Habe ich dieses WE auch entdeckt. Damit ist auch der 17er betroffen, denn der geht in den 5er über.

Bei den Verbotsschildern wurden auch Vergrämungspfosten eingeschlagen, wo man mit den Pedalen nicht durchkommt.

Die gleiche Entwicklung wie im Etschtal. Man lässt die Bahnen weiter Fahrräder transportieren und sperrt dagegen die Abfahrtswege anstatt einfach den Bahnen die Mitnahme von Downhillbikes zu untersagen bis sie ausgewiesene Downhillstrecken vorweisen können.

Ich selbst hab mal vier einheimische, irrsinnige Downhiller auf den 17er erlebt. Die Steine spritzen gerade so auf die Seite. Wer hier im Weg stand (egal ob Wanderer oder Normalbiker), hätte verloren. Ist halt eine geschwindigkeitsorientierte Sportart.

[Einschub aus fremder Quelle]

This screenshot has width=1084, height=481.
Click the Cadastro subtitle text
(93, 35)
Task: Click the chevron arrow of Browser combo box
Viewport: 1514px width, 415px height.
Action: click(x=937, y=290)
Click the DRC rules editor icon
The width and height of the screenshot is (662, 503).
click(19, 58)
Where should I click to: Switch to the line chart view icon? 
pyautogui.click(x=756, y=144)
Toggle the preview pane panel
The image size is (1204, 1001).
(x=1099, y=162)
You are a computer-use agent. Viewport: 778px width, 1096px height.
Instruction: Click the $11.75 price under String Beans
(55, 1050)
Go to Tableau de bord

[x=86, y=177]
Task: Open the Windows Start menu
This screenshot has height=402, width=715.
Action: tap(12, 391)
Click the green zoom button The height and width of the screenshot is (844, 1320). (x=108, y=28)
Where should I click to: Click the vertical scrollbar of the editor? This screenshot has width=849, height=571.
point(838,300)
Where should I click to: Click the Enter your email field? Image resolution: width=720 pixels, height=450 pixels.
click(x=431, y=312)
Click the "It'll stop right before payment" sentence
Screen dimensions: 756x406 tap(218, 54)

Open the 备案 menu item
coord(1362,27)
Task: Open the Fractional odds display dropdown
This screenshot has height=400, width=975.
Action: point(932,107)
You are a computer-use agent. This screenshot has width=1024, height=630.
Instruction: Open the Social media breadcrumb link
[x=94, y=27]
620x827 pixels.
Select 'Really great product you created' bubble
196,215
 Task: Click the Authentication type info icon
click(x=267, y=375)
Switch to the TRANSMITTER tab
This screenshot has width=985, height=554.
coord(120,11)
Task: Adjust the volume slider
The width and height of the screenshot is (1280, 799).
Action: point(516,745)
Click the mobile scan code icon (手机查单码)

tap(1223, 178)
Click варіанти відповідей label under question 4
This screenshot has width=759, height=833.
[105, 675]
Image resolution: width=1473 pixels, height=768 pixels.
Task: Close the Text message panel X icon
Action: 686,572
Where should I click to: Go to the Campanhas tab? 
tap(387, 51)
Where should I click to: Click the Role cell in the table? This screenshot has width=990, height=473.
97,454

Das kann man auf solchen Wegen, die auch von anderen benutzt werden, nicht machen.

Servus
-- 
Reiner


----------



## kroun (30. Juni 2011)

es gibt nur 1 verbotsschild, und das betrifft einen wallfahrtsweg vom freienbichl (nr. 5) bis nach st. andrä der teilweise auch auf dem 17er verläuft, aber mittlerweile gibt es für den 17er auch einen tolle ausweichstrecke... aber dieser weg ist eher für die hardcore biker geeignet... "normale" freerider haben nicht riesigen spaß daran.

wir haben den "Glockenleitern" (so heißt der verein der den weg pflegt) versprochen, diesen weg zu verschonen und können somit ungehindert auf allen anderen fahren...und da gibt es wirklich unzählige.
dazu zählen unter umständen auch diese
_a) Lüsener Scharte nach Lüsen (Kompass Nr.3)
b) Lüsener Scharte zur Edelweiss/Haslhütte (Dolomiten Höhenweg 2)
c) Plose Gipfel über Monte Telegrafo zur Ochsenalm (Kompass Nr.6)_
aber das sind lange nicht die, die ich empfehlen würde (schon gar nicht die ersten beiden)

da gibts ganz andere schmankerln, die (bitte um verständis) nicht veröffentlicht werden.
... aber diese fahren wir z.B. bei der freeridewoche vom 10. bis 17. Juli 2011


----------